The Deep is a story that’s been told again and again, from music, from writing, to more. The Deep by Rivers Soloman is another version of it and one that though short is very much worth the read. We follow Yetu, the historian of the wajinru, the decedent’s of the African Slaves thrown overboard while pregnant. Yetu carries the memories of her people, their pasts and how they came to be, but suffers under it. When given a chance to escape her role as historian, she takes the chance, knowing that the rest of her people will suffer under the weight.

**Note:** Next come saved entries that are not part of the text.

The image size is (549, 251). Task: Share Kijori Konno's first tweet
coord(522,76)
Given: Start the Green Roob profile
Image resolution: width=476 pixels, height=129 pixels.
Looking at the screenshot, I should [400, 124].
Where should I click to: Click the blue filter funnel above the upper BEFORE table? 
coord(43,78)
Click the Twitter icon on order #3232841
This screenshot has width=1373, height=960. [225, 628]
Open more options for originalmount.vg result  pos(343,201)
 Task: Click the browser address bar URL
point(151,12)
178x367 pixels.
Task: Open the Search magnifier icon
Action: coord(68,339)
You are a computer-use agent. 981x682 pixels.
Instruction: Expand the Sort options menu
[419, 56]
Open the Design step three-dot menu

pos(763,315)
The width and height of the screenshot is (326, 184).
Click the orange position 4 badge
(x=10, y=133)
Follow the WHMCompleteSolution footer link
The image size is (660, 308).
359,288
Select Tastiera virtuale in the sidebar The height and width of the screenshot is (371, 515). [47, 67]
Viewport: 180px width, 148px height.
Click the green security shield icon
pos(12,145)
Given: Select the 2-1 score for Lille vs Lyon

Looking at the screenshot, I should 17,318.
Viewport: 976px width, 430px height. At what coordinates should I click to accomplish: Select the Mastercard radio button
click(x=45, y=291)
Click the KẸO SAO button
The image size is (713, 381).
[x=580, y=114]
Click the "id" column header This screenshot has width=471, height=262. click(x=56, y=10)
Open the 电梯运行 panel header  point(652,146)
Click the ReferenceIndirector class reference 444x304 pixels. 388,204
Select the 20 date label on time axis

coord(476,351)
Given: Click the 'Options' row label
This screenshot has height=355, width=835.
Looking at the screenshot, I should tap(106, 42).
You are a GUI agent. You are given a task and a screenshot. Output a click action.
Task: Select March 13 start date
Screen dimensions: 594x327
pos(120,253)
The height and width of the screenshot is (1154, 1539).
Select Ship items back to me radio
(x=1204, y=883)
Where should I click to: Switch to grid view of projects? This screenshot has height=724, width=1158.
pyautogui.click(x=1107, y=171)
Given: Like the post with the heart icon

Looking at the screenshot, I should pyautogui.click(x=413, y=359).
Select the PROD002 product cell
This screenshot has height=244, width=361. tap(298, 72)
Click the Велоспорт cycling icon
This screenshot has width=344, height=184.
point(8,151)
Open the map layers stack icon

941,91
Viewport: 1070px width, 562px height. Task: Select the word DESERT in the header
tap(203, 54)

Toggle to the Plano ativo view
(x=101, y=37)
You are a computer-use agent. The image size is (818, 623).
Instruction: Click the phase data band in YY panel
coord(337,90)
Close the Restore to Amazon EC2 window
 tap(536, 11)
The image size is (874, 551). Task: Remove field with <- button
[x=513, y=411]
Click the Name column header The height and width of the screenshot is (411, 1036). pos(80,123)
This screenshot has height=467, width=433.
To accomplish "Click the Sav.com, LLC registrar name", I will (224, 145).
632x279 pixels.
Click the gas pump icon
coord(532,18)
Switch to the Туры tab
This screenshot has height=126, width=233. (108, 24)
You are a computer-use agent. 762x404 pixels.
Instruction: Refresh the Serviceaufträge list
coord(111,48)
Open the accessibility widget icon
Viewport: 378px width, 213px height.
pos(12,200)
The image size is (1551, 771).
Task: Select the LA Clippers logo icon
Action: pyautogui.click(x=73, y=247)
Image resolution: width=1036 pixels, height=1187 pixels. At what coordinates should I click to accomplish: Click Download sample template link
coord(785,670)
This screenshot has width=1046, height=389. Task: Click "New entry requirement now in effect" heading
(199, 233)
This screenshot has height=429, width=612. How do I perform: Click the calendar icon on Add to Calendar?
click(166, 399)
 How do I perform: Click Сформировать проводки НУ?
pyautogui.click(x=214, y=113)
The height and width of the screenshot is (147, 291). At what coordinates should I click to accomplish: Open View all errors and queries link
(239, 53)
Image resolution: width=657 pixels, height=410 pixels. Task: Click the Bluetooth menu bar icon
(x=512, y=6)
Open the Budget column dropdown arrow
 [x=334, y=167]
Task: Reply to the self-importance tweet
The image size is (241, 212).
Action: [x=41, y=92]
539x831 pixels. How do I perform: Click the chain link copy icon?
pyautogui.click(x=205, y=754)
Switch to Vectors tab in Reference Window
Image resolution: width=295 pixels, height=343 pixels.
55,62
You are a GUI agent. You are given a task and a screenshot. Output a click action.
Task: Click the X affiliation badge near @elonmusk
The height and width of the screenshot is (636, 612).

I honestly love the messages this book has. I probably won’t be able to name them all and I apologize, but the main one I want to mention is the fact it brings up the case of remembering one’s ancestors as a way of giving thanks, but also knowing that there’s such generational trauma that it could truly hurt those who must live with these memories and suffer under them. And the way of balancing, this book allows the characters to balance it once Yetu is confronted by another character who is the last of her people, who is exactly what Yetu needs to remember she is honoring her ancestors and keeping them alive through those memories, at the cost of pain. Other characters in turn help Yetu as she helps them with balancing the heavy truth of the past, which is key. Yetu isn’t exactly the most loveable character, but this has to do with her getting weighed down and being forced to decide if she is allowed to live and be herself, or die under the heavy weight of these memories. By the end, you finally understand her more and the parts that make her tick as a person. Why she’s was so abrasive (which I get, as someone with sensory over stimulation that happens more than I want, this was the first time seeing a character truly show how overwhelming those feelings are) and why she chose herself over the others. It’s honestly a really important read with great representation with gender and sexuality, along with a cast of black characters learning to live and understand one another and their shared trauma.